▶ [The problem]: Find the line containing "Identify the click" in the entries below. Restate it and each line after it, word for word, up to and including the line containing "all’Asta (582, 1462)".

▶ [Materials provided]:
________________

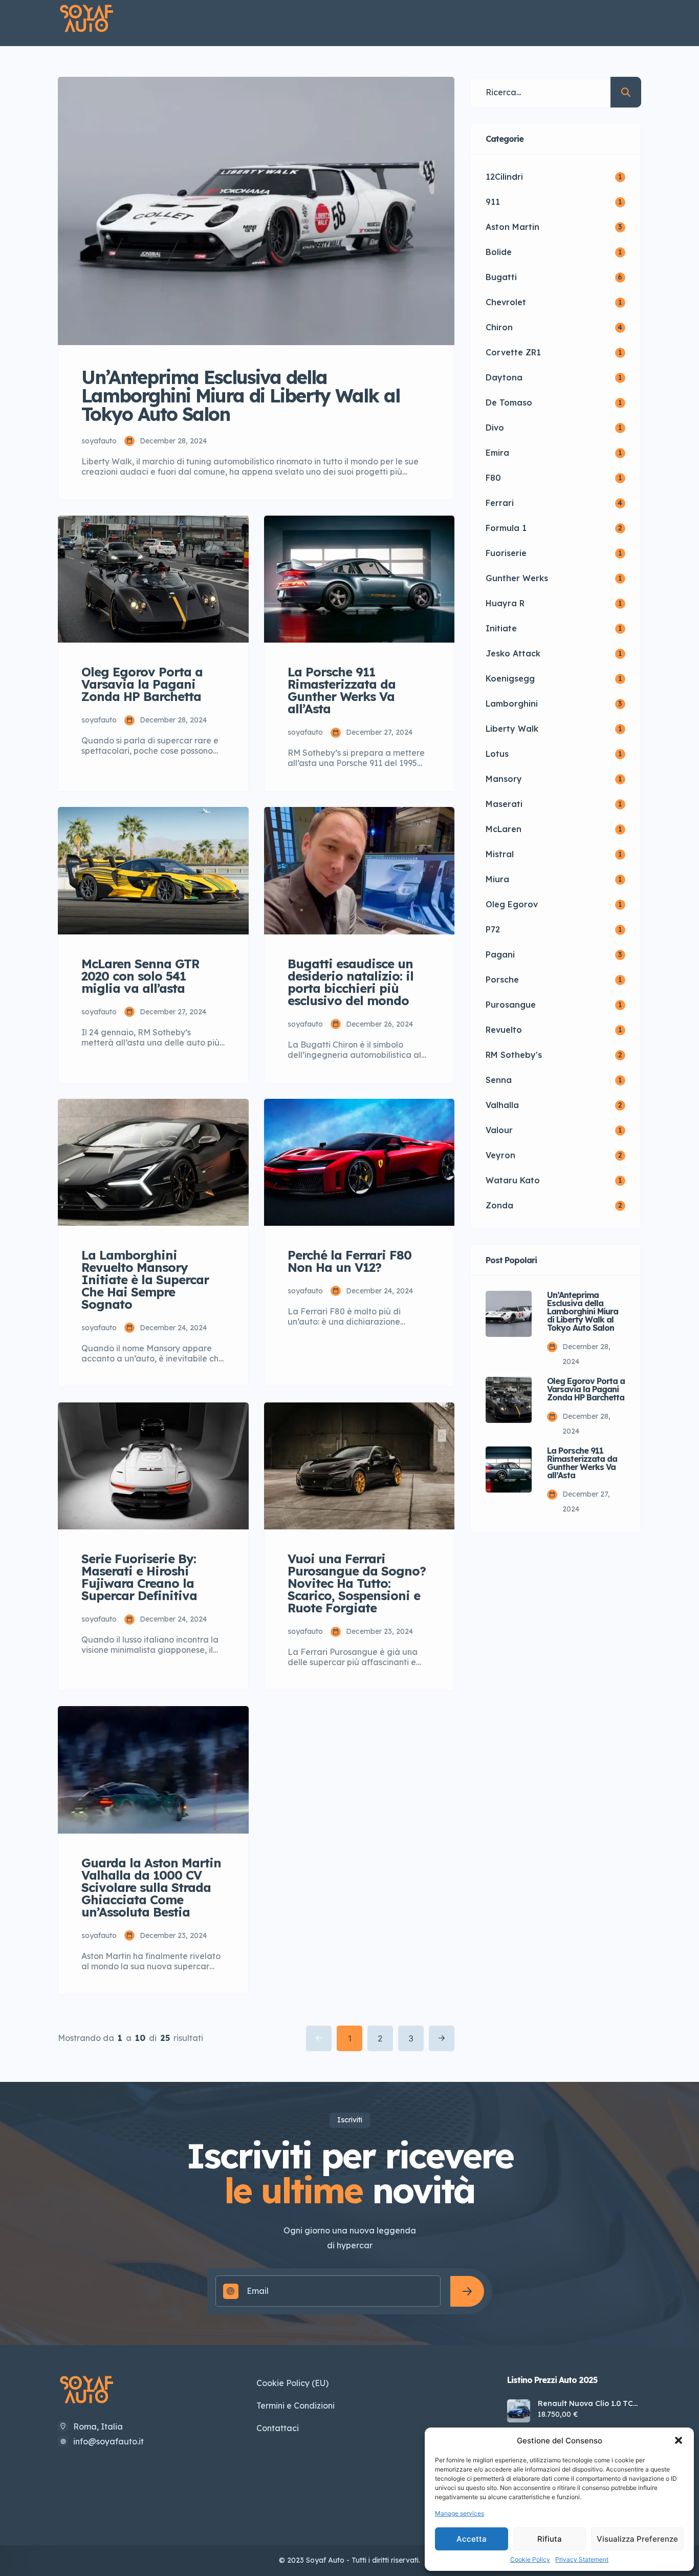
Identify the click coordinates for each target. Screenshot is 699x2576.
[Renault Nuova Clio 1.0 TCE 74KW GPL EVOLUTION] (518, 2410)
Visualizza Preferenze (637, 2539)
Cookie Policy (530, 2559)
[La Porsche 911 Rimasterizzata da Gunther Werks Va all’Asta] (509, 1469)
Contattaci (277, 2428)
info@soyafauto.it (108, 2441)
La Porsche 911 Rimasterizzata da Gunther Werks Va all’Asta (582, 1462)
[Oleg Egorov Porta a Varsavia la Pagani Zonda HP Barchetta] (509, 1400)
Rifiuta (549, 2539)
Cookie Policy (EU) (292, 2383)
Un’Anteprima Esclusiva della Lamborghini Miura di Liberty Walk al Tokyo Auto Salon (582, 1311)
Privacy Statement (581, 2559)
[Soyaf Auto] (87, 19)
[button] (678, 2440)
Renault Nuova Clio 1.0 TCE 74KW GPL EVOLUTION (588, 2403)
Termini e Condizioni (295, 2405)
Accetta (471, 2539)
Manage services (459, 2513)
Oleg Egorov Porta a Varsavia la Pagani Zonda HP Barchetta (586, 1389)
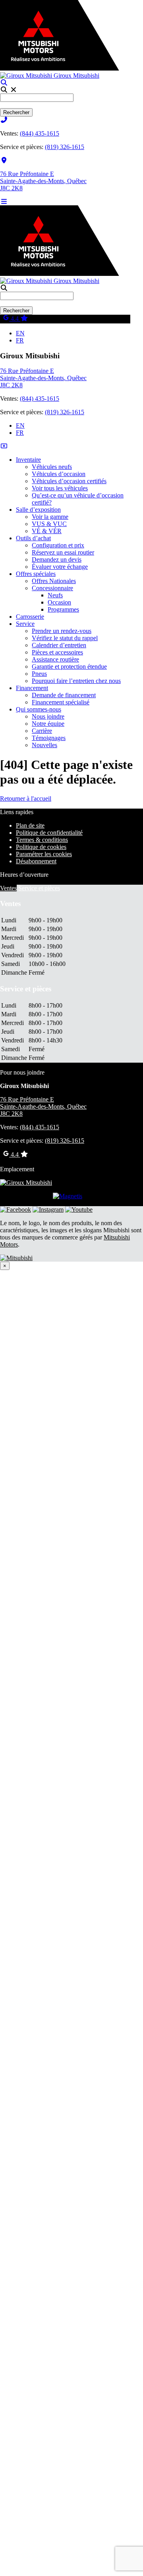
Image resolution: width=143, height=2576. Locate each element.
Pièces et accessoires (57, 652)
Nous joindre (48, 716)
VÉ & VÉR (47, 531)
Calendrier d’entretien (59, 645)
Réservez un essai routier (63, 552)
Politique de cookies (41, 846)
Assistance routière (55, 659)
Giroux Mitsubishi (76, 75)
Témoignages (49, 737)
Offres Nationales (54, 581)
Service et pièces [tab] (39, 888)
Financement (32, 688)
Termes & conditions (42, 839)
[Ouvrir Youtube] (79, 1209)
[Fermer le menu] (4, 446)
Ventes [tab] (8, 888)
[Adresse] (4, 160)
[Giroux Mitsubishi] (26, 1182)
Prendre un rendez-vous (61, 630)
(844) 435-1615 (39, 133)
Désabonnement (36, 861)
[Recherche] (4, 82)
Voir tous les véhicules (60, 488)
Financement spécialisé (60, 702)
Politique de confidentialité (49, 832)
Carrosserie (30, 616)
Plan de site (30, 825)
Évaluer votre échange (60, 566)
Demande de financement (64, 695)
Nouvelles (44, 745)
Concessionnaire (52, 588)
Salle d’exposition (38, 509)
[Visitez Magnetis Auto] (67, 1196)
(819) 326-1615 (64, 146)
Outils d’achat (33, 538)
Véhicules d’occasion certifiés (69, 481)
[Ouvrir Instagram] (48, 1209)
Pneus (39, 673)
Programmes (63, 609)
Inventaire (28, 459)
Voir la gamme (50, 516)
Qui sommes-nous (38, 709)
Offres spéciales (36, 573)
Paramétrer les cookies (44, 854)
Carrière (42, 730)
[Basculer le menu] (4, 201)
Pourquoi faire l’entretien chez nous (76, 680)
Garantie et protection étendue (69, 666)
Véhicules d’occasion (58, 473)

________________

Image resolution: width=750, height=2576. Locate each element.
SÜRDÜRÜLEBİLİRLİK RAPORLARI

________________

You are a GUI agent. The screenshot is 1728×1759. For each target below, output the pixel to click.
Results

________________

▶ [Answer to the problem]:
Identify the click coordinates for each target. Screenshot is 699x2576.
[Renault Nuova Clio 1.0 TCE 74KW GPL EVOLUTION] (518, 2410)
Visualizza Preferenze (637, 2539)
Cookie Policy (530, 2559)
[La Porsche 911 Rimasterizzata da Gunther Werks Va all’Asta] (509, 1469)
Contattaci (277, 2428)
info@soyafauto.it (108, 2441)
La Porsche 911 Rimasterizzata da Gunther Werks Va all’Asta (582, 1462)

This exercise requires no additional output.